Ciao, Lorenzo, doloroso artigliere del gol, atteso sempre a un prodigio, e sempre sotto esame, l’applauso che sfumava in mormorii contrari, quel feeling con la folla azzurra sempre incerto, sempre da ricucire dopo le tue umanissime insofferenze, quella fascia di capitano come una stimmate tomentosa perché accresceva la pretesa che tu fossi un condottiero, ma restavi solo un ragazzo che voleva dare tanto alla maglia azzurra.
Ciao, ragazzo inchiodato a un compito troppo grande, la condanna di talento italiano come pochi ha raddoppiato la tua ansia di strabiliare e ti ha forse confuso, la nazionale, una seconda maglia azzurra, tutti a pretendere che tu fossi un fenomeno perché sapevi segnare gol fenomenali, erano l’etichetta magica delle tue magie, ma tutti volevano di più.
Ciao, Lorenzo, che al Napoli hai dato tanto, ma non è stato mai abbastanza per farti voler bene come meritavi, sei stato sempre un bersaglio, le critiche trancianti, le sostituzioni crudeli, addirittura l’accusa di essere un piccolo Masaniello dello spogliatoio. Poiché eri uno di casa, uno di noi, un napoletano, è stato più facile ferirti, c’era più confidenza a insultarti, più gusto, più crudeltà. Nessuna comprensione della lotta che facevi con te stesso, superare i tuoi limiti per essere di più, il tuo furore segreto, le tue delusioni intime, nessuno ha voluto vedere il ragazzo che eri, oltre il giocatore.
Ciao, Lorenzo, che hai avuto sempre il cuore in tumulto, una generosità misconosciuta, una dedizione contestata, non è stata facile la tua vita sul campo appena si spegnevano i fuochi d’artificio dei tuoi gol di meraviglia, il resto erano un inseguirti, un aspettarti al varco, un tirarti giù per il peccato mortale di volere essere un protagonista e un protagonista per il Napoli.
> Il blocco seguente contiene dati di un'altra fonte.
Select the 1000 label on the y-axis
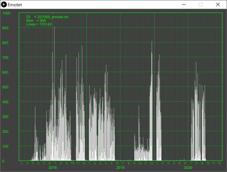 point(6,13)
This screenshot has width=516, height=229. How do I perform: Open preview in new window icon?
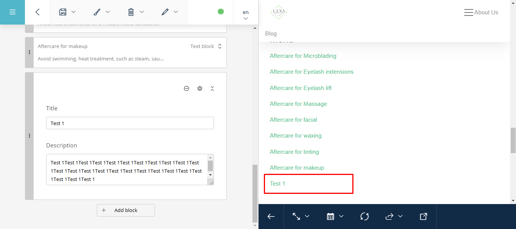(423, 217)
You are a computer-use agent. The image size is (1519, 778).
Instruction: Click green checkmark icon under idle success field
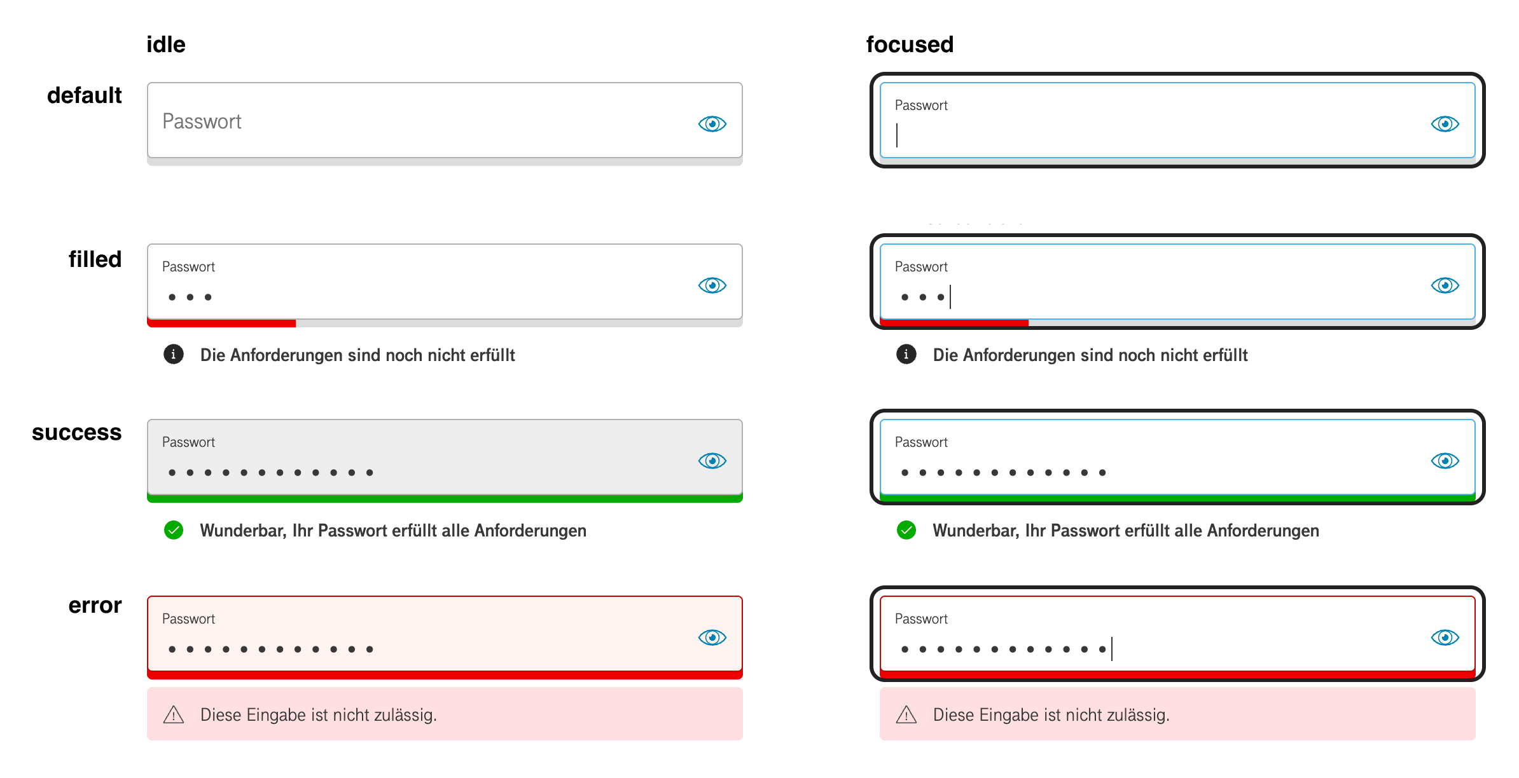(x=174, y=529)
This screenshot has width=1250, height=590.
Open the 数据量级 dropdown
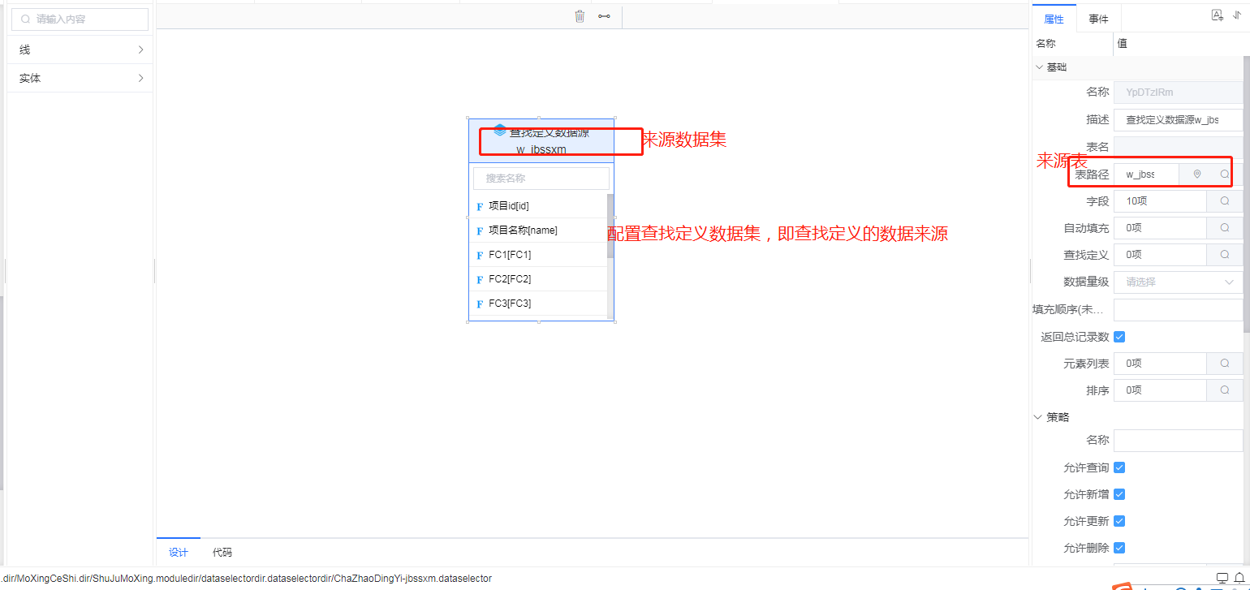coord(1178,282)
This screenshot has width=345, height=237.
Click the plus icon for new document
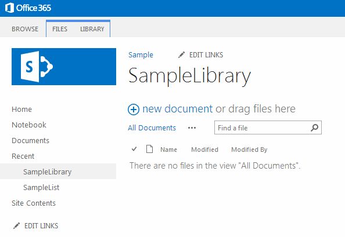(x=134, y=110)
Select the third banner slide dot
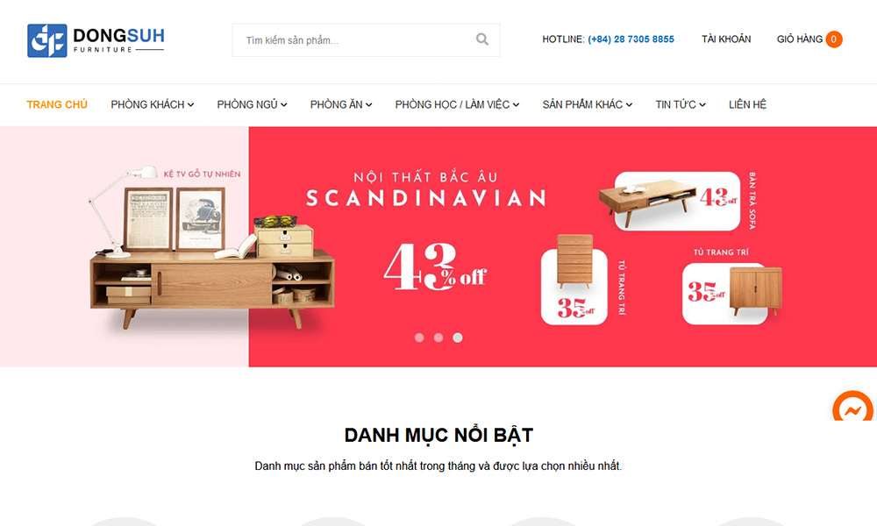The height and width of the screenshot is (526, 877). click(x=458, y=338)
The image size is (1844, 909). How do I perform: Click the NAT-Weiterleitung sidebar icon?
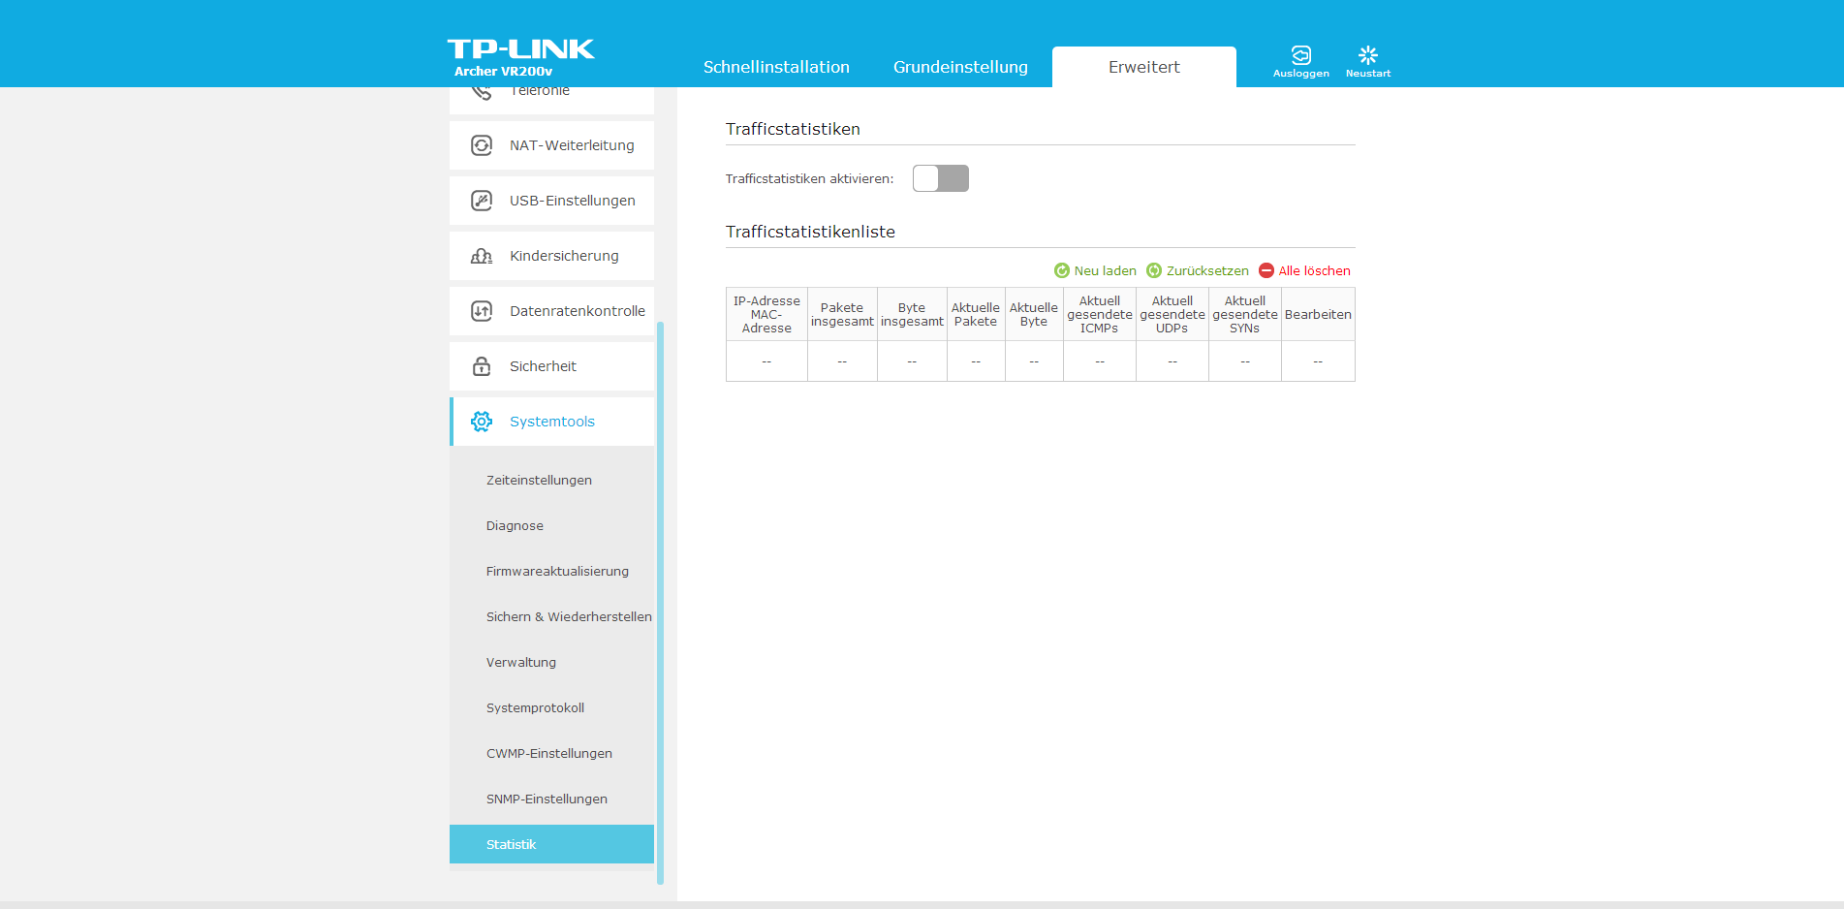point(482,145)
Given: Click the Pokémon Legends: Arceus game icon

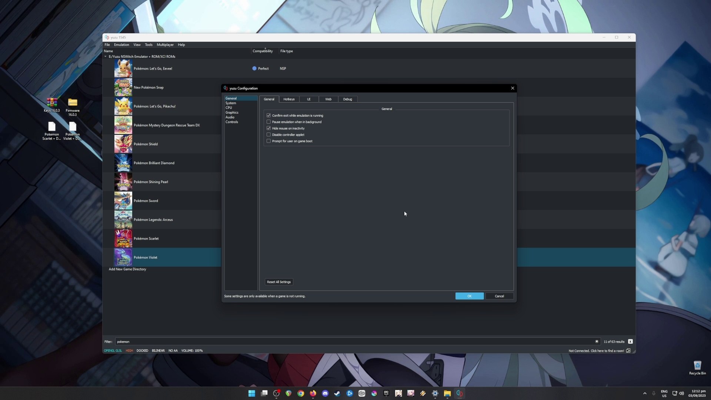Looking at the screenshot, I should [x=123, y=219].
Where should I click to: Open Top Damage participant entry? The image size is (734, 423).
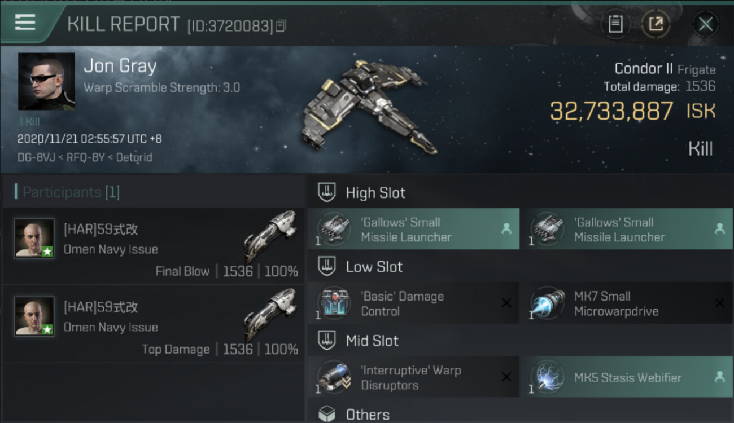154,324
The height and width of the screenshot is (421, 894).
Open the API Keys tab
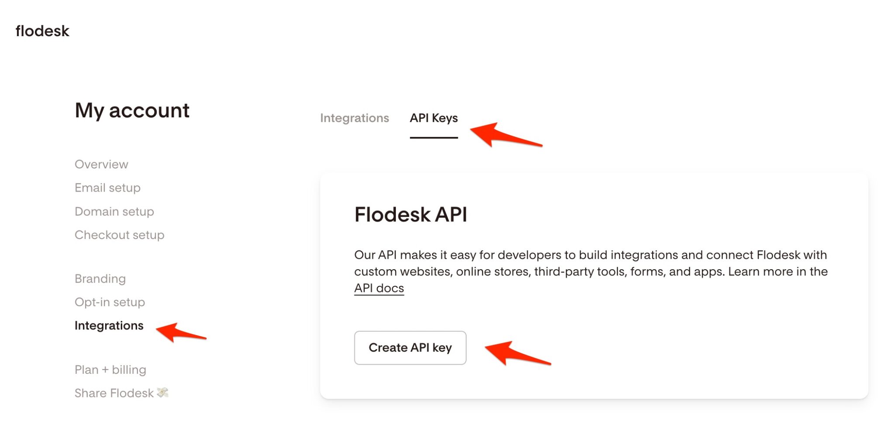433,118
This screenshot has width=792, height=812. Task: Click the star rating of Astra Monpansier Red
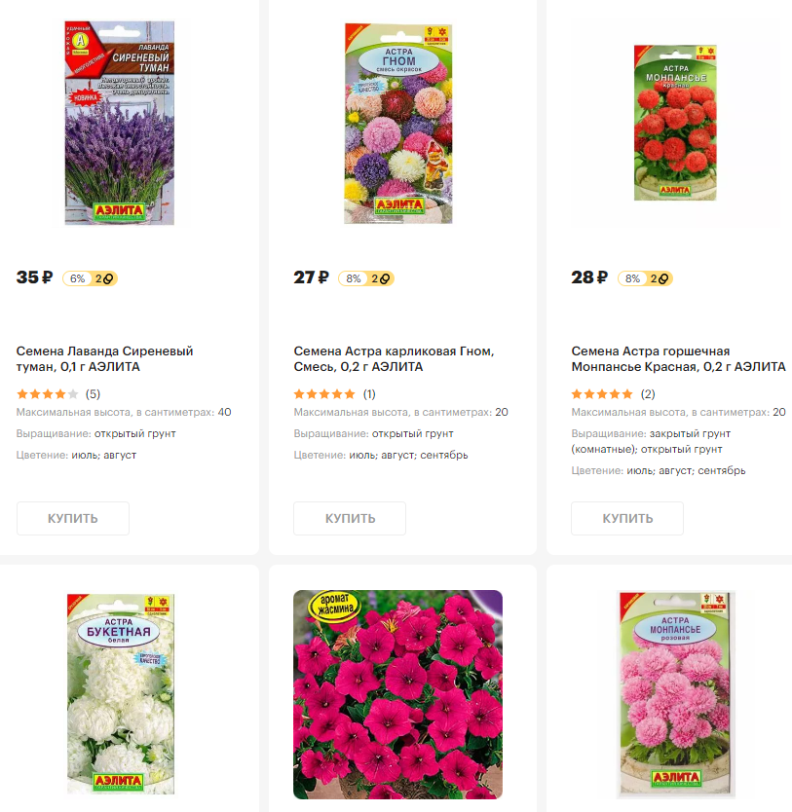(602, 394)
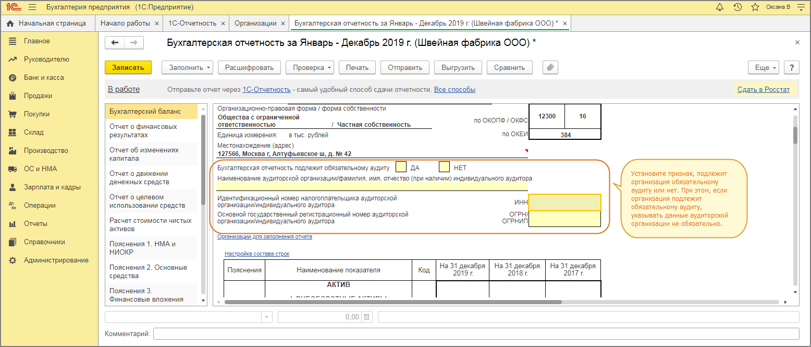Open the notifications bell icon

tap(720, 7)
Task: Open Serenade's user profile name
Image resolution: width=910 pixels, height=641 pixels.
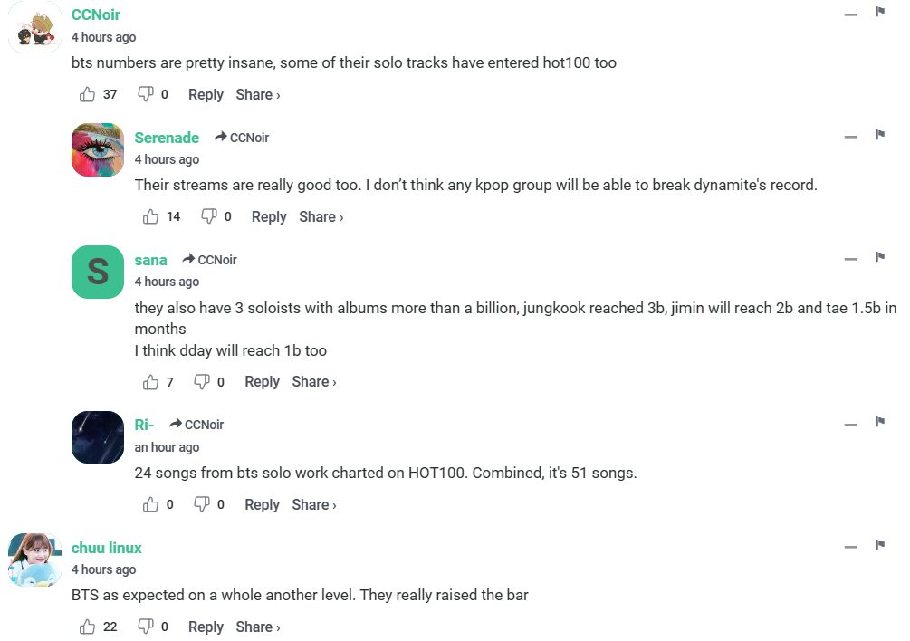Action: tap(167, 138)
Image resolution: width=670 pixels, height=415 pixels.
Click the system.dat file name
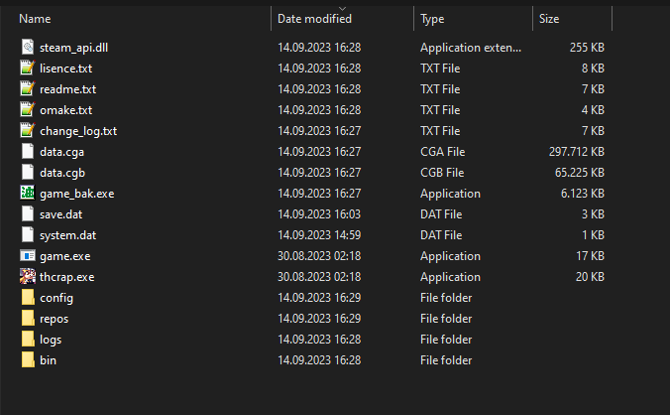point(67,235)
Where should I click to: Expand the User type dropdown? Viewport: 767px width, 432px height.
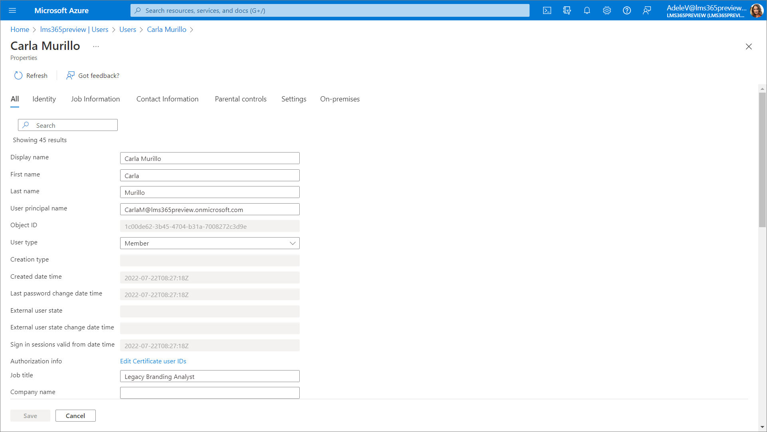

I tuoi errori contavano sempre il doppio degli altri, solo i tuoi errori erano imperdonabili.
Ciao, ragazzo, che ora te ne vai in Canada, con una nostalgia pesante nel cuore, ma era proprio il tempo di andare, di uscire per una esperienza nuova senza più il peso dei tuoi anni azzurri felici-infelici, è un’occasione per giocare il tuo calcio in libertà in un mondo che vuole solo applaudirti e non pretenderà altro che una giocata magica, un pallone che sorride, il tiraggiro.
Giocherai contro il Genoa la tua ultima partita col Napoli al “Maradona”. Spero sia un saluto gentile, un commiato affettuoso. Saranno in quarantamila allo stadio. Non è una Stadio Maradona Insignepartita da quarantamila. Saranno in tanti per te sugli spalti. Verranno giù gli applausi. Quelli che ti vogliono bene batteranno le mani col cuore sincero. Gli altri, quelli che ti hanno considerato un problema per il Napoli, batteranno le mani perché non potranno farne a meno. Raccogli gli applausi sinceri e mettili nella valigia per Toronto. Il Napoli organizzerà un commiato di devozione, forse vedremo sullo schermo dello stadio i tuoi gol più belli, il presidente ha detto che, se avrai problemi in Canada, le porte del Napoli sono sempre aperte per te, le porte che si sono chiuse.
Ciao, Lorenzo, non hai niente da farti perdonare, solo il troppo amore per il Napoli, più grande di quello che potevi dare, chi l’ha capito ti vorrà bene, sempre”.